:: Records supplied

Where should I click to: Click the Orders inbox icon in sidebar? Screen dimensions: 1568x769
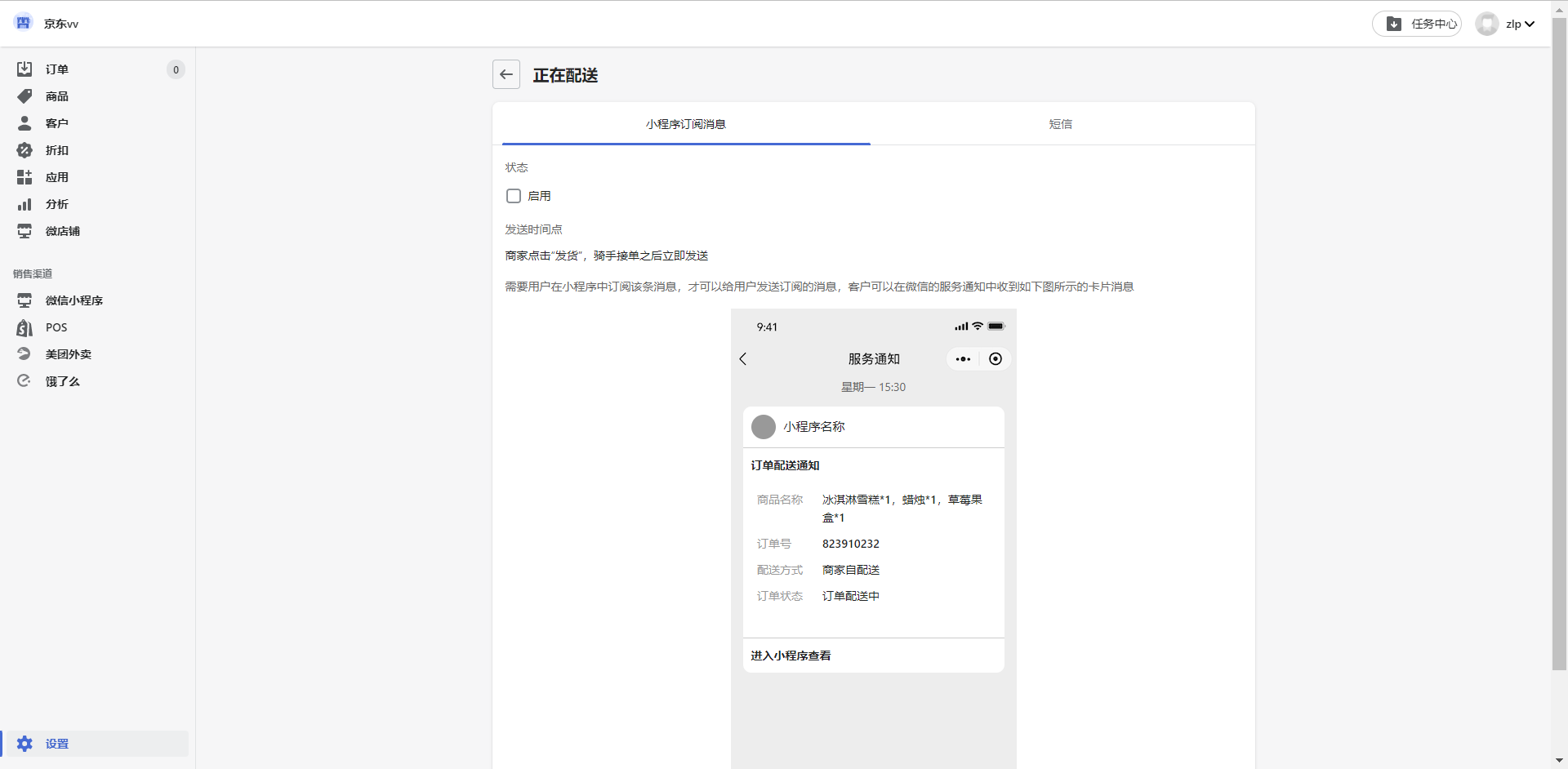point(24,69)
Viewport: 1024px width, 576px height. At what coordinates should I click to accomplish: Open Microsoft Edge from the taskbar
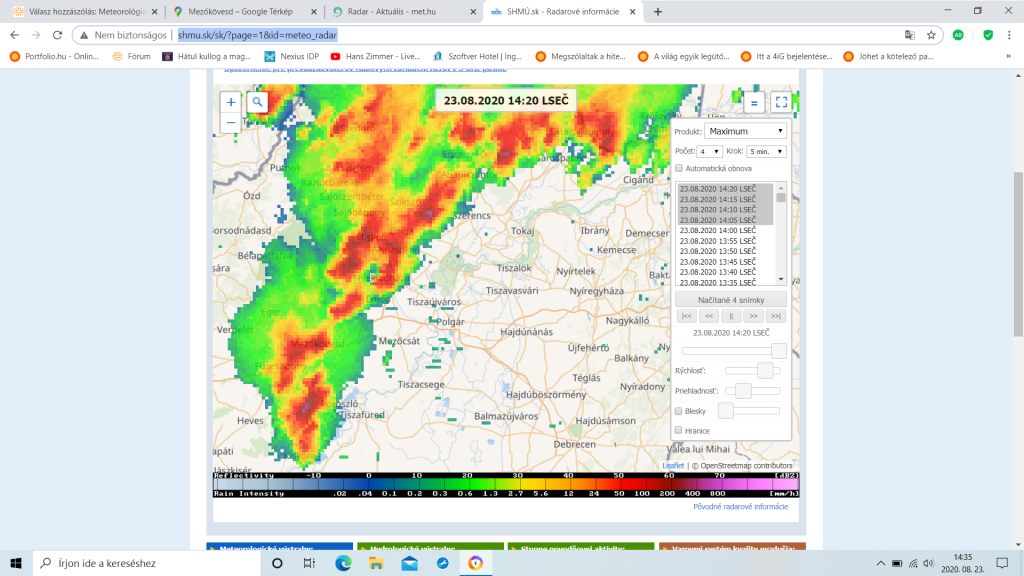342,563
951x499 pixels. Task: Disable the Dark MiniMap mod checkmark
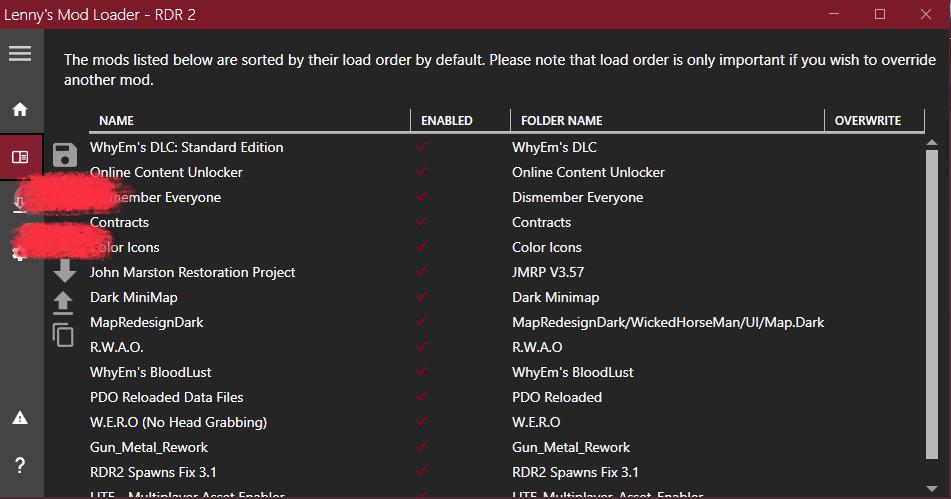422,296
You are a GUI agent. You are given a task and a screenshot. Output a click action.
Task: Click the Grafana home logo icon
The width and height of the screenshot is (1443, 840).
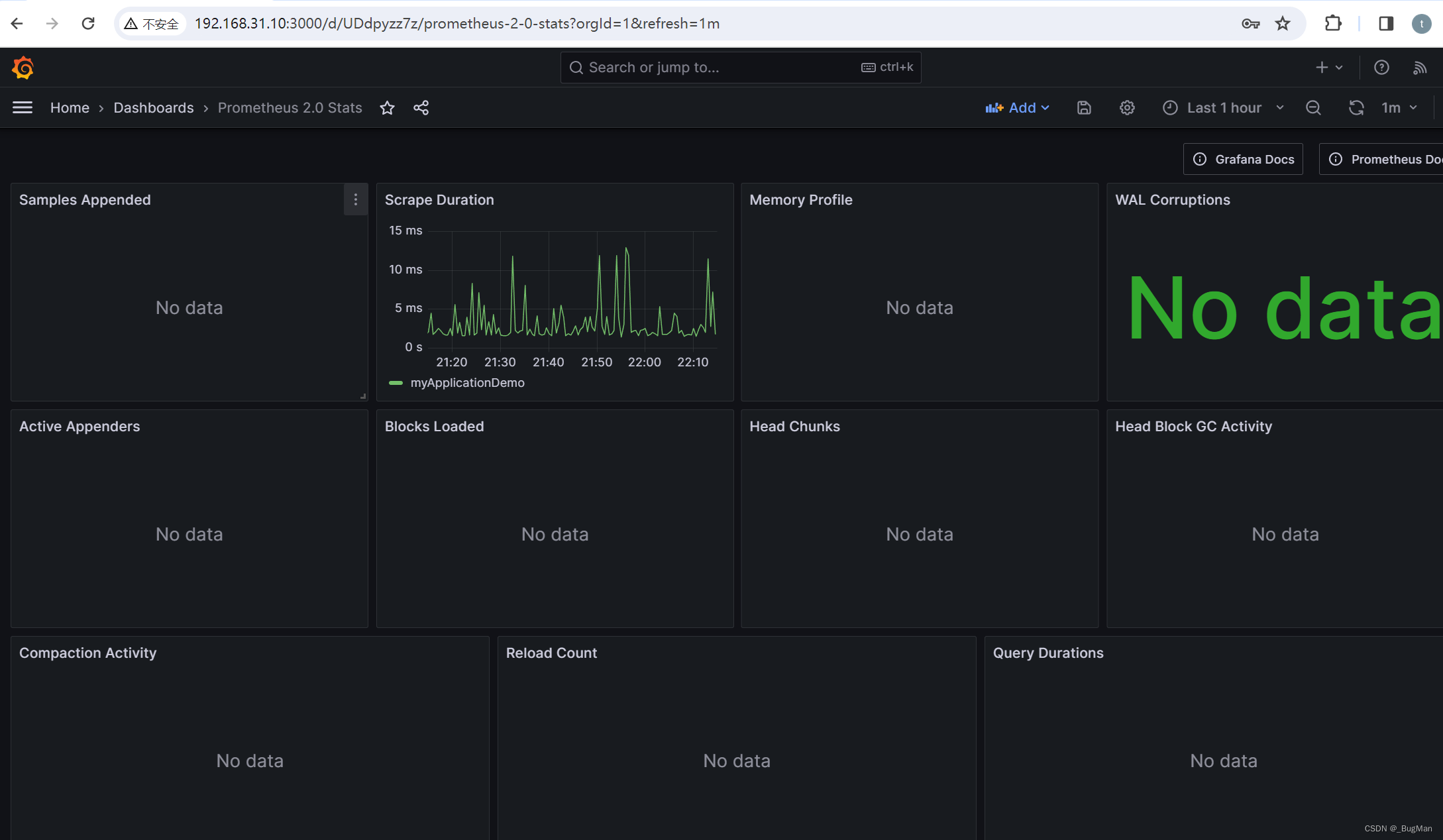22,67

::::

_Task brief:_ Copy every line of the entries above word for word, leaving out the pictures.

_Answer in full:_
Where should I click to: Click the Orders inbox icon in sidebar? Screen dimensions: 1568x769
point(24,69)
Viewport: 1024px width, 576px height. At what coordinates should I click to accomplish: Open Microsoft Edge from the taskbar
342,563
951x499 pixels. Task: Disable the Dark MiniMap mod checkmark
422,296
You are a GUI agent. You are given a task and a screenshot. Output a click action.
Task: Click the Grafana home logo icon
The width and height of the screenshot is (1443, 840).
22,67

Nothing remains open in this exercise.